*Entries*.
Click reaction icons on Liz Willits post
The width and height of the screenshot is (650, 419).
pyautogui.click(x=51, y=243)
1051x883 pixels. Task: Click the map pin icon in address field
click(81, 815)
...
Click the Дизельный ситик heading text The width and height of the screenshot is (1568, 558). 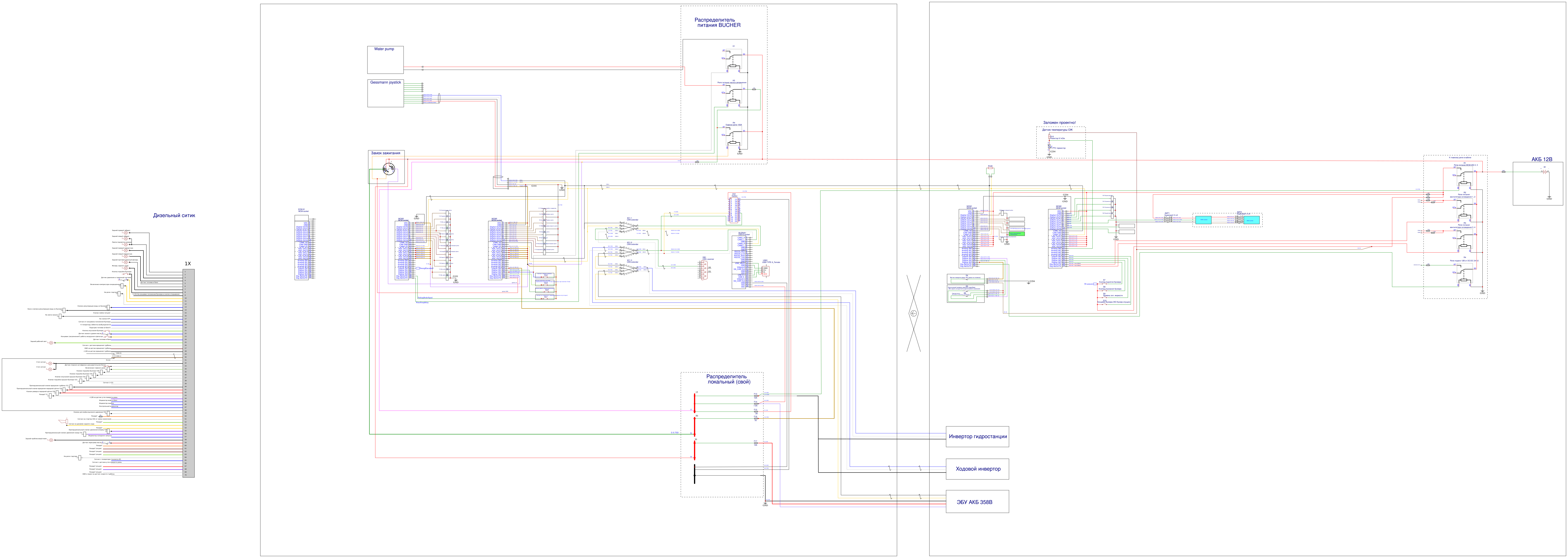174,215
* * *
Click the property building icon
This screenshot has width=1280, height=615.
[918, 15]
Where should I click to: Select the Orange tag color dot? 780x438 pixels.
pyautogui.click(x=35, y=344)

*Problem*. Turn the items from the line containing "Where should I" up to and including the line containing "pyautogui.click(x=35, y=344)" into a two-column CSV with the header instruction,response, one row per item. Put each item's text and its answer in separate quoted fields, replacing any line breaks with spaces.

*Written solution*.
instruction,response
"Where should I click to: Select the Orange tag color dot? 780x438 pixels.","pyautogui.click(x=35, y=344)"